(Task):
Each record below must be written out exactly as given.

(Supplied material):
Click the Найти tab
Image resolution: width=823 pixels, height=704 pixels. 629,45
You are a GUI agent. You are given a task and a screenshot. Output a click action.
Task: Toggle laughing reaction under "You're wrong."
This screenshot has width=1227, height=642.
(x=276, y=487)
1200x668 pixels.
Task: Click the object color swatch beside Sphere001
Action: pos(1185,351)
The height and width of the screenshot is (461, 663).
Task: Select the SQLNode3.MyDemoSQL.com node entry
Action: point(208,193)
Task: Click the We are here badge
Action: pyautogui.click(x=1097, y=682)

(Response box):
Click the Найти tab
Image resolution: width=823 pixels, height=704 pixels. 629,45
You are a GUI agent. You are given a task and a screenshot. Output a click action.
Task: Toggle laughing reaction under "You're wrong."
This screenshot has width=1227, height=642.
(x=276, y=487)
1200x668 pixels.
Task: Click the object color swatch beside Sphere001
Action: pos(1185,351)
The height and width of the screenshot is (461, 663).
Task: Select the SQLNode3.MyDemoSQL.com node entry
Action: point(208,193)
Task: Click the We are here badge
Action: pyautogui.click(x=1097, y=682)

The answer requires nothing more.